From today’s interview with Redacted with Natali and Clayton Morris:
It leaves out tens of billions of dollars that goes to the State department for military assistance to foreign countries as well as to facilitate weapon sales to foreign countries, but the big money comes in two areas where it misses out.
One is for veterans. This year, or in 2026, the veterans budget will be $440 billion. So that’s what you’re paying for men and women like myself, for our health care, our disability pensions, our benefits, etc. All the consequences of political decisions to go to war.
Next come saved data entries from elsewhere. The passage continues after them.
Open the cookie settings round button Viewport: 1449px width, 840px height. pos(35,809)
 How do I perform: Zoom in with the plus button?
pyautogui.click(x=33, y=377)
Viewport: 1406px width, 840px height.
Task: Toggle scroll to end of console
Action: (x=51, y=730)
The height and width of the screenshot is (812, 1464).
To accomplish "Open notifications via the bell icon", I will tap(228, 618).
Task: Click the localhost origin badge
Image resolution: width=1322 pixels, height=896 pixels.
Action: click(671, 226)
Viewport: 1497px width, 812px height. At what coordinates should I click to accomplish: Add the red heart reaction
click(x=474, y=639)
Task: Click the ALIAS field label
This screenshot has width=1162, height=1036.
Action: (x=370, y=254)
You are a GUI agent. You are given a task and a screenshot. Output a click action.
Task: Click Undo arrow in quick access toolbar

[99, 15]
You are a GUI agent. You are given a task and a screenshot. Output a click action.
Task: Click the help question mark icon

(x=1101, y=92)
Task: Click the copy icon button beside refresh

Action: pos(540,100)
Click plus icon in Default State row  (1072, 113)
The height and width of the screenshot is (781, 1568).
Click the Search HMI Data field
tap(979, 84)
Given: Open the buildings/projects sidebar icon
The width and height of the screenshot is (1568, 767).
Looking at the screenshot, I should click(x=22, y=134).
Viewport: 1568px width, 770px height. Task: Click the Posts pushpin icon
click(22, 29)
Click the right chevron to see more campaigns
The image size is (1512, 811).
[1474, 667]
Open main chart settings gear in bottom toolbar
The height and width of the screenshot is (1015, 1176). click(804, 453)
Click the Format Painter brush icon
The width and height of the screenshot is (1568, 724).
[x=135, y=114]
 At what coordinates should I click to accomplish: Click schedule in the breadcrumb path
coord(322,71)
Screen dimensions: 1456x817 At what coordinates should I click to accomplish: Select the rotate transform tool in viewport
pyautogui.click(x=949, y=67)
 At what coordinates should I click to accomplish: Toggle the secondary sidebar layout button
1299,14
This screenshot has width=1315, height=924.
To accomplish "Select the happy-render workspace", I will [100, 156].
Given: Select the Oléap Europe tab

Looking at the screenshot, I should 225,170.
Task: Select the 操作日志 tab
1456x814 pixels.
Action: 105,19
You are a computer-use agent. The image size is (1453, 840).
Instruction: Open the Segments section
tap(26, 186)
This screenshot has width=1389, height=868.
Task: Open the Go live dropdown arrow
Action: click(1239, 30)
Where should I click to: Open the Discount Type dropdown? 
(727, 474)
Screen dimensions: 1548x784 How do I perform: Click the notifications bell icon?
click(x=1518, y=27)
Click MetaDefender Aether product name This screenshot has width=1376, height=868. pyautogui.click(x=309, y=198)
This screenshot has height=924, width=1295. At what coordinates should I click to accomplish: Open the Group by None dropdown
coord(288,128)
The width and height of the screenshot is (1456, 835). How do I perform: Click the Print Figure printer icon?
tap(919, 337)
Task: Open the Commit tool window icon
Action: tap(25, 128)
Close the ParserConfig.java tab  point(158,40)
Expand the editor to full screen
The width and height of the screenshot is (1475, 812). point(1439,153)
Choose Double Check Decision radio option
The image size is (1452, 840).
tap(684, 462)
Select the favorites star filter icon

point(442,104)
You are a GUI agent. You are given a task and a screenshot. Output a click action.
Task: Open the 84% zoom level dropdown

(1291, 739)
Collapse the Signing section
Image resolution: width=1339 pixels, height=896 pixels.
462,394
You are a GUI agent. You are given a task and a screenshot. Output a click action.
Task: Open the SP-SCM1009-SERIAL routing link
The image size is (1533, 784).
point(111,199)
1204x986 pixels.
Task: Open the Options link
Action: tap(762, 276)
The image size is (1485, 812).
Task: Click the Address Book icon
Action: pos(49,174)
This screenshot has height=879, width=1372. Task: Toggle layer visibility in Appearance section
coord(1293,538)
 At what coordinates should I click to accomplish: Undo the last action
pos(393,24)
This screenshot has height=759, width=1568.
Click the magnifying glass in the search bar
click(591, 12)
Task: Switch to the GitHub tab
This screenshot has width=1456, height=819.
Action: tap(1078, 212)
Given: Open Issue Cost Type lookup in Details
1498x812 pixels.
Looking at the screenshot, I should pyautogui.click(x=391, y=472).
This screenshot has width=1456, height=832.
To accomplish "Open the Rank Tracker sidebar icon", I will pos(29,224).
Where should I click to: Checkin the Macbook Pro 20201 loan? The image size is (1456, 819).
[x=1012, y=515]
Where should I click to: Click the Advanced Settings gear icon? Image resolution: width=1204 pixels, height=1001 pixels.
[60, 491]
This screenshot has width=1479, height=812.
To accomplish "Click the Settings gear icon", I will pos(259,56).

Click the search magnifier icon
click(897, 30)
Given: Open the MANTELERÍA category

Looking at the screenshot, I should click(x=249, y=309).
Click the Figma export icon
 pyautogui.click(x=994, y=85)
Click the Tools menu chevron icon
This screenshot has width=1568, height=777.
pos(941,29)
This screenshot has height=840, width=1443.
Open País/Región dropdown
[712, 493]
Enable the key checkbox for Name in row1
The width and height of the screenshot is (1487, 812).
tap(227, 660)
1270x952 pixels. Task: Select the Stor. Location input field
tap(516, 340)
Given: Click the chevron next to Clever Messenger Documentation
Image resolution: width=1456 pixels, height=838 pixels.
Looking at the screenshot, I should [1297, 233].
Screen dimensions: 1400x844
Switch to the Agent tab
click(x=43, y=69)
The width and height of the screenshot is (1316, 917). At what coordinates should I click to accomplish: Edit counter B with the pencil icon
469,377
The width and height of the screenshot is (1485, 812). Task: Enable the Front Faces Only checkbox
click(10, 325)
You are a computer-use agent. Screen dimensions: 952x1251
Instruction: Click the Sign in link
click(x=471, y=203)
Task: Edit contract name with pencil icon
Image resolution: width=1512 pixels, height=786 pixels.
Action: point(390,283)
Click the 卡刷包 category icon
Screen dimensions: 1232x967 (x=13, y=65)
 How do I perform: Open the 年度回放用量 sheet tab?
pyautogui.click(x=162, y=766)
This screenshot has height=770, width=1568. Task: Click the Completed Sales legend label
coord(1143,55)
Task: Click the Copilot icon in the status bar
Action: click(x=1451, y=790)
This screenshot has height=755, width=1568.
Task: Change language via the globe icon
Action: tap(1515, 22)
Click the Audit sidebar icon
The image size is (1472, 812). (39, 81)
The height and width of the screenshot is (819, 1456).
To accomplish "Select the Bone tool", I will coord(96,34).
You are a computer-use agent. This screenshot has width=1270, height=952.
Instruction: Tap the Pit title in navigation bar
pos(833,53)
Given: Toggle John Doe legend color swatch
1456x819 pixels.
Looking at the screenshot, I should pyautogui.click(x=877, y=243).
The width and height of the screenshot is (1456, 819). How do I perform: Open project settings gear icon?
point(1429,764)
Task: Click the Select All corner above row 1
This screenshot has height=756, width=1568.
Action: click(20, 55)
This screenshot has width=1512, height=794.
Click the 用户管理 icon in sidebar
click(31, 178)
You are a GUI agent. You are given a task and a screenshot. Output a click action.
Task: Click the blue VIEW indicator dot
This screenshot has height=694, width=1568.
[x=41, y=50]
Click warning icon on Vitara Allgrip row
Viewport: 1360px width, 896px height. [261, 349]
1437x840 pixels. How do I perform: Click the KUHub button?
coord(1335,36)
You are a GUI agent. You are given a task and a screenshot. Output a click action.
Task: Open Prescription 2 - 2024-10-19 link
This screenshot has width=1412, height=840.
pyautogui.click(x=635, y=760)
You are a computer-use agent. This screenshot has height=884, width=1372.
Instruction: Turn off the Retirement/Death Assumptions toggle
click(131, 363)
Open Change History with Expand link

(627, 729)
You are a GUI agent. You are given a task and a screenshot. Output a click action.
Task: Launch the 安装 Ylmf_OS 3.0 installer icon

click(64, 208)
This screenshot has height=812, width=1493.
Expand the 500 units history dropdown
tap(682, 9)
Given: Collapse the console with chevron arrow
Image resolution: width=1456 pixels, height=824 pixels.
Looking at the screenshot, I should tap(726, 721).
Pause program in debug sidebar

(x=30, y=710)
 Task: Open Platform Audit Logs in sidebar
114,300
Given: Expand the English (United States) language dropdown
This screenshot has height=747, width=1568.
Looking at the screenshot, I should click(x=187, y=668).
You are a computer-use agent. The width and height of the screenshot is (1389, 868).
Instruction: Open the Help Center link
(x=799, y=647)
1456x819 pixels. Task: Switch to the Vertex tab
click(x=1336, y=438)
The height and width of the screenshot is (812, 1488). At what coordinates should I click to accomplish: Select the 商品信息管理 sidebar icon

So this idea that these wars don’t ever end, there’s an economic component to it as well. The other aspect about how these decisions [to go to war] don’t end, is in the interest and debt payments on past wars and military spending. So from 2001 to 2021, at the time of the retreat from Afghanistan by the US government, by the American government, the United States had already spent a trillion dollars in interest and debt payments on the wars in Afghanistan and Iraq. So for those 20 years, we spent a trillion dollars in debt payments to finance those wars. That number is going to reach two trillion dollars by 2030. That’s just for the wars in Iraq and Afghanistan.
When you bring in the larger Pentagon budget over these decades, the estimate is that we spend annually, every year, the United States federal government spends $300 billion on interest payments for past wars and Pentagon spending. So when you put this all together, the Pentagon budget’s not $900 billion. It’s about $1.7 trillion.